What should the Hydra output size limit be?

Currently the nixos-unstable channel has been blocked for a week, because the GNOME ISO is too big for Hydra.

A request was made on that issue to keep discussion there focused on “fixing the immediate problem”, and whilst I think that a quick way to fix the problem would be to increase the output size limit, I appreciate that that is not a good long-term solution without some discussion of what the limit should be. So: how should we determine an appropriate size for the GNOME ISO?

I assume that the current limit is 2 GiB (2147483648 bytes), but I don’t know if there’s a way to check that.

The ISO has been consistently over 2 GB (2000000000 bytes) big since September 2021, and has been near that size since a year ago, February 2021. @06kellyjac posted a summary of sizes of other distributions’ live graphical ISOs on GitHub, which I have expanded upon here:

Distro Size DE/WM
Endeavour OS 21.5 1.9 GiB XFCE
Linux Mint 20.3 2.0 GiB XFCE
Solus 4.3 2.0 GiB GNOME
Linux Mint 20.3 2.1 GiB Cinnamon
Pop!_OS 21.10 2.5 GiB GNOME
elementary OS 6.1 2.5 GiB Pantheon
Debian 11.2 2.6 GiB GNOME
Manjaro (minimal) 21.1 2.6 GiB XFCE
Manjaro (minimal) 21.2 2.7 GiB GNOME
Ubuntu 21.10 2.9 GiB GNOME
Manjaro 21.2 3.3 GiB GNOME

I have manually verified the size of all of these.

Based on this, I think it is unrealistic for the GNOME ISO to be significantly smaller than 2 GiB. It’s probably not impossible to keep it just below 2 GiB, but it seems likely to be a lot of work, and whenever it hits 2 GiB, nixos-unstable will be blocked until it’s made smaller, which seems undesirable.

3 GiB seems like a much more realistic limit to me. It would be good in any case to keep the image well under 4 GB (3.7 GiB), so that it fits onto 4 GB USB sticks.

5 Likes

Note that the Hydra output limit is not specific to the GNOME ISO, but imposed on every derivation output on Hydra. 2GB is more than plenty for 99% of all derivations and shouldn’t be raised or other derivations will inevitably also use it up in cases that are avoidable (e. g. debug symbols for qemu had this problem as well as ghcjs’ bundled libraries). Our binary cache is, after all, growing in size ever faster.

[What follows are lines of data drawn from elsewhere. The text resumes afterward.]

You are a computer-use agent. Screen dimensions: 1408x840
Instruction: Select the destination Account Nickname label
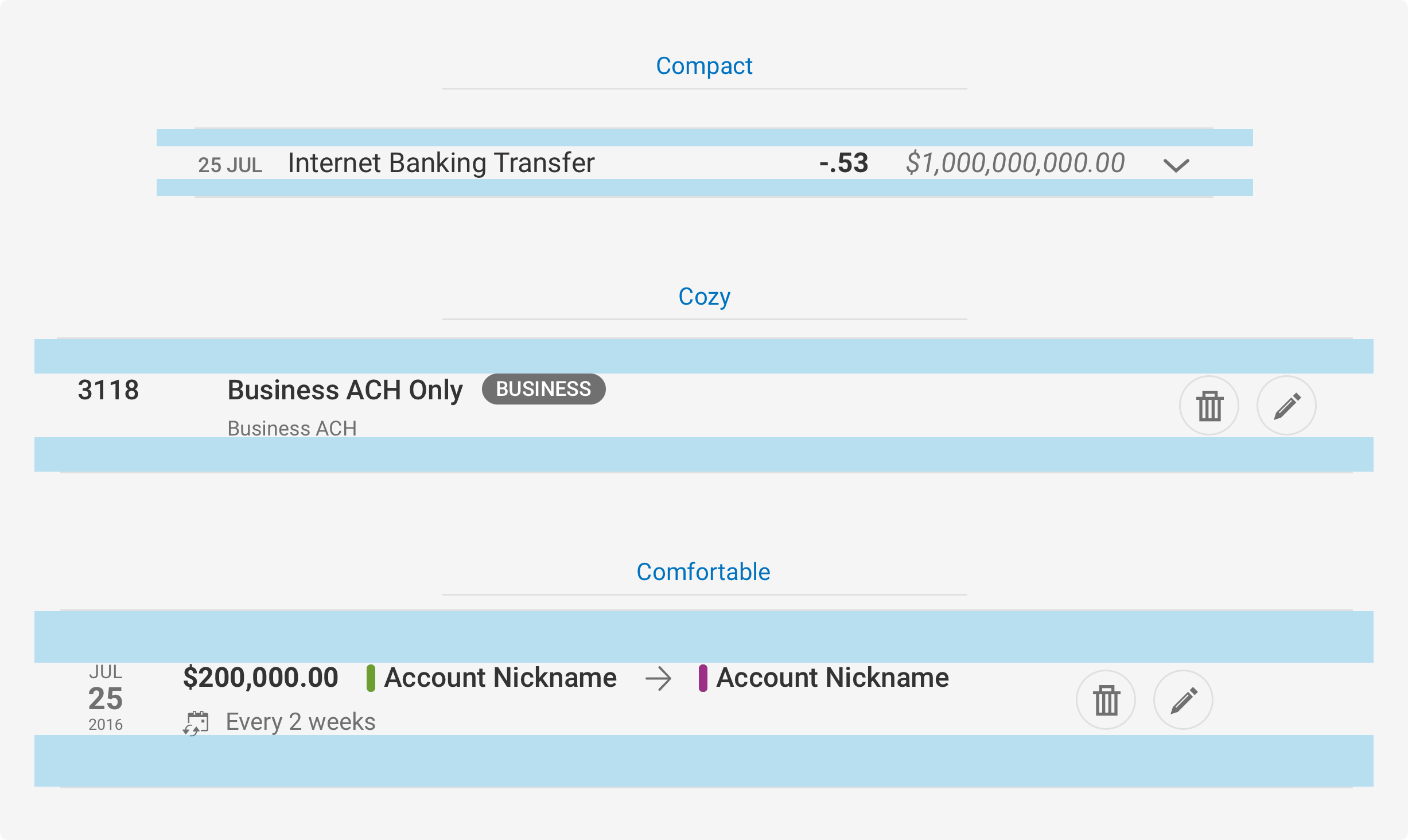[x=833, y=678]
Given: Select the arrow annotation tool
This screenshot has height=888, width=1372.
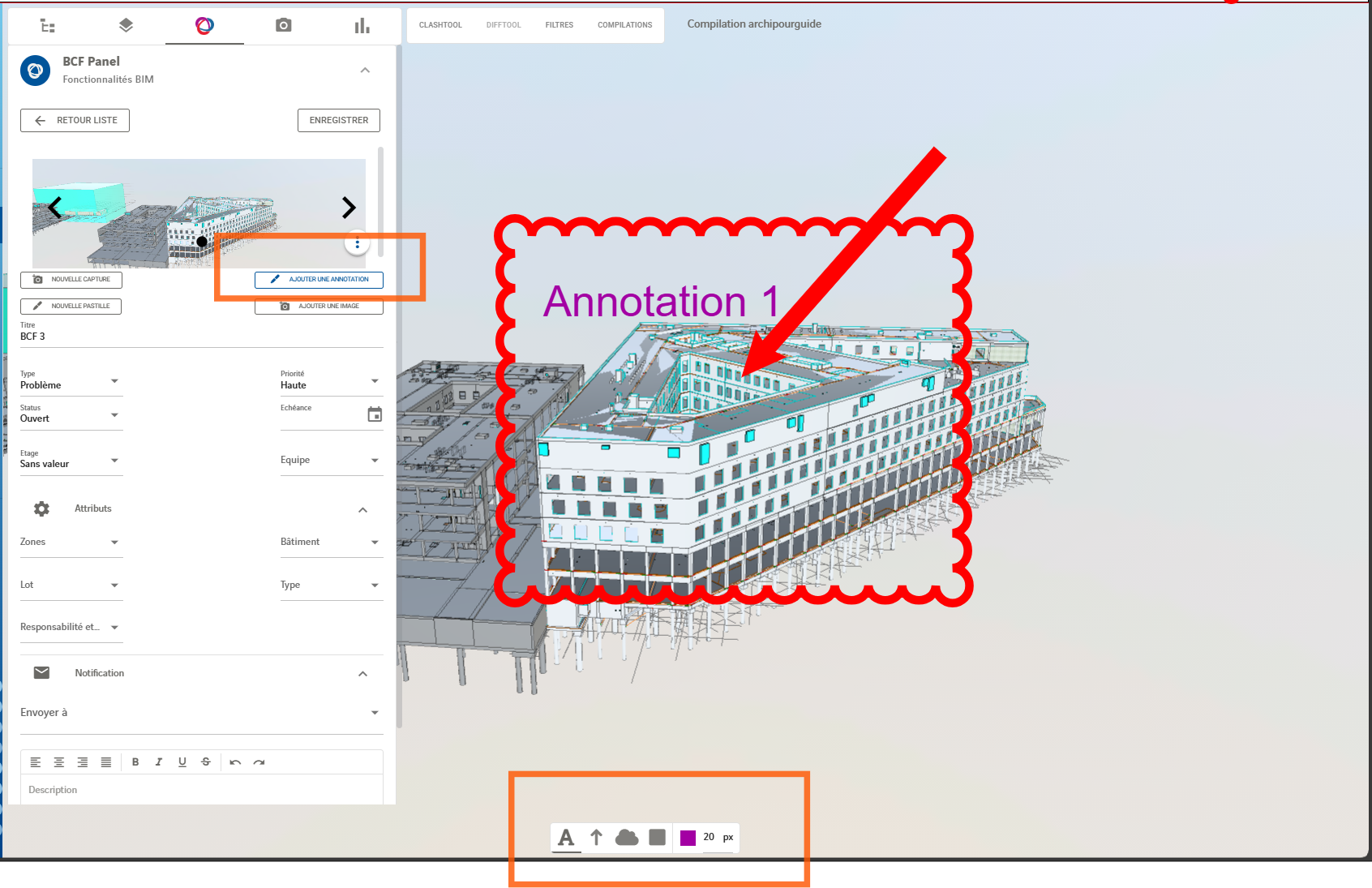Looking at the screenshot, I should (596, 838).
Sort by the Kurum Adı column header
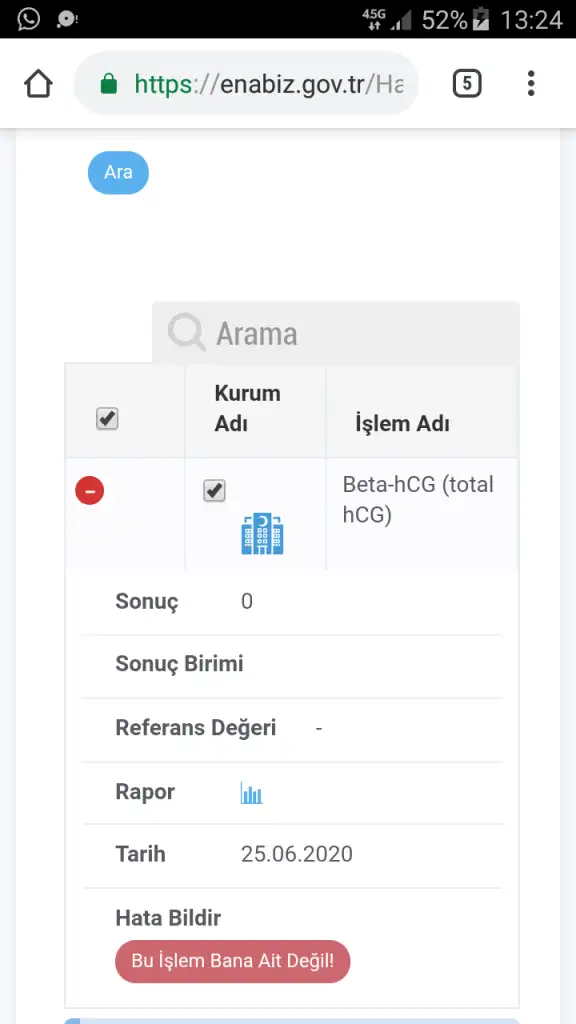576x1024 pixels. 248,409
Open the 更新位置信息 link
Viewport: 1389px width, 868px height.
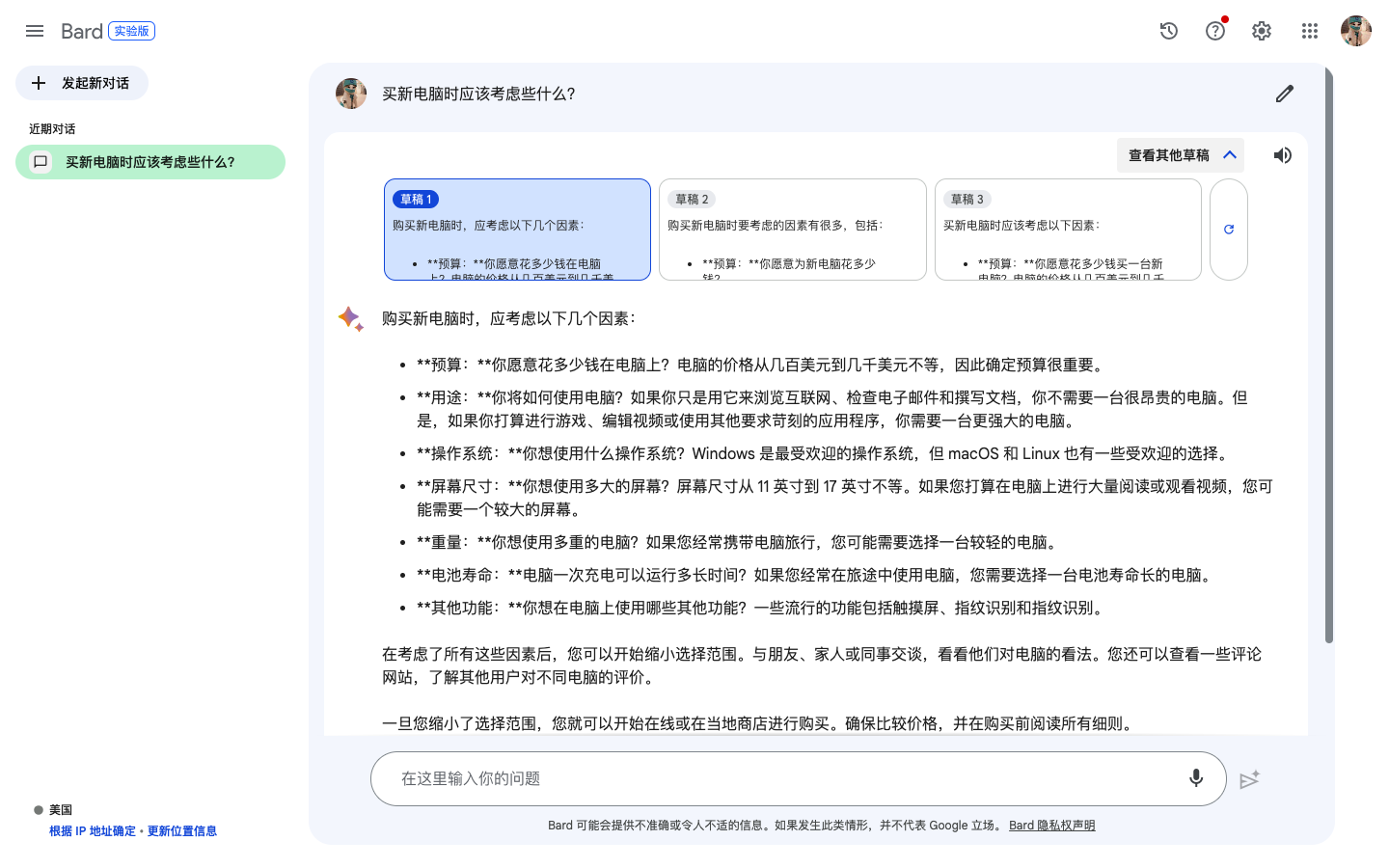(x=182, y=830)
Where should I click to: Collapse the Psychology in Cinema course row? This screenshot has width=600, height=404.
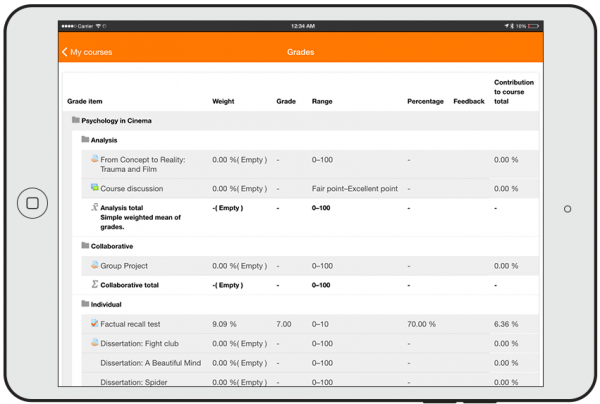point(116,121)
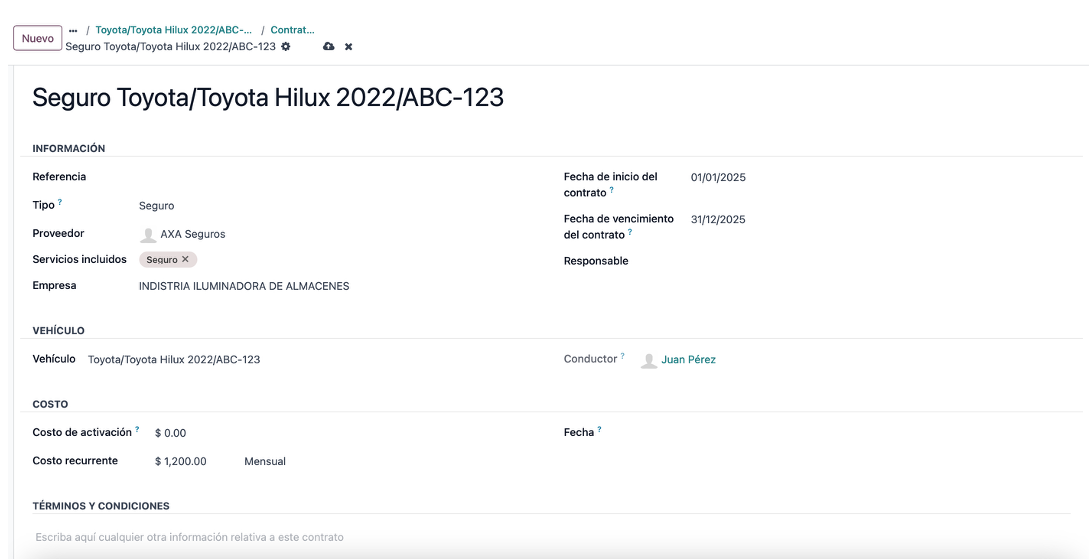This screenshot has width=1089, height=559.
Task: Show help icon beside Costo de activación
Action: coord(138,429)
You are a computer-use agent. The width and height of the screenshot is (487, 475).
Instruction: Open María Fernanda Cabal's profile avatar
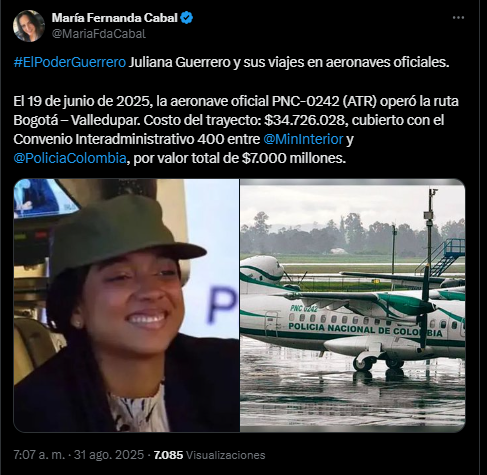point(29,26)
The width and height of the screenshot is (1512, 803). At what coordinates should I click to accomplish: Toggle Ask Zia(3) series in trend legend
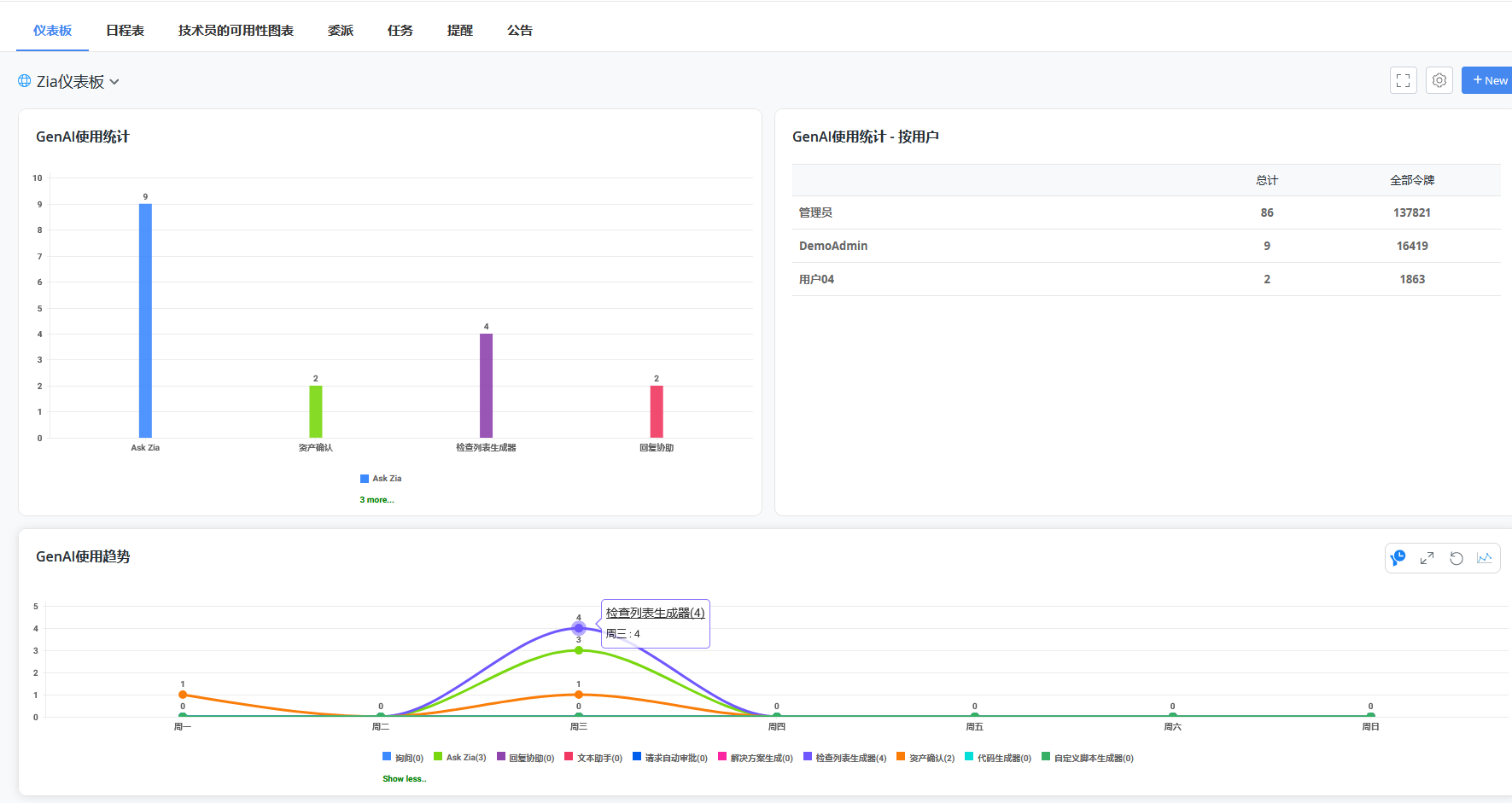click(461, 758)
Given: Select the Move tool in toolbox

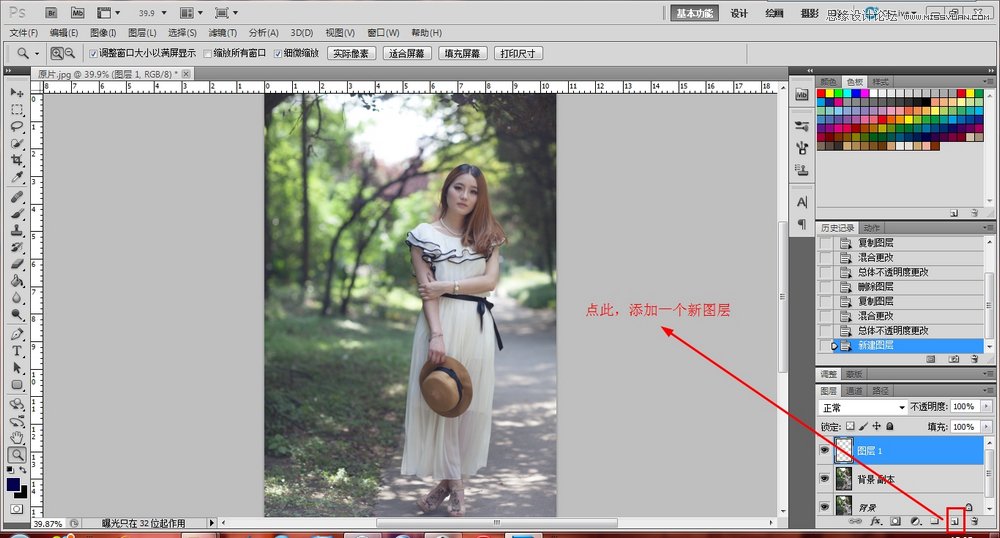Looking at the screenshot, I should point(17,93).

A good solution in my opinion could be, following your point, to add a feature to Hydra allowing to adjust the output limit per derivation via a meta attribute, say hydraOutputLimit. We are sadly always short on people working on Hydra, however.

3 Likes

my point is mostly that, absent any hydraOutputLimit attribute, there is no choice but to increase the global limit. sure, it’s not ideal, but the alternative is that nixos-unstable spends a significant amount of time blocked on a single unreliable job, and people spend a lot of effort trying to reduce its size and get frustrated and burn out. the ISO’s size was already reduced by ~100 MiB at the end of October 2021, and within a month the size improvement was lost.

it would be lovely if there was a hydraOutputLimit, just as it would be lovely if there was e.g. tooling to show the size of many jobs at once, or email maintainers when a derivation becomes larger than expected, or whatever (yes, I am aware of the reasons the feature that emails you when your derivation fails to build was turned off), but to the best of my knowledge there isn’t, so,

5 Likes

Honestly, stuff like this is why I still can’t recommend NixOS to most coworkers. The blocked channel is blocking rollouts of critical and very known CVEs in Chromium for many people right now (chromium: 98.0.4758.80 -> 98.0.4758.102 by primeos · Pull Request #160354 · NixOS/nixpkgs · GitHub). In addition, there are people not being able to run home-manager (`remarshal` failed to be installed · Issue #159522 · NixOS/nixpkgs · GitHub).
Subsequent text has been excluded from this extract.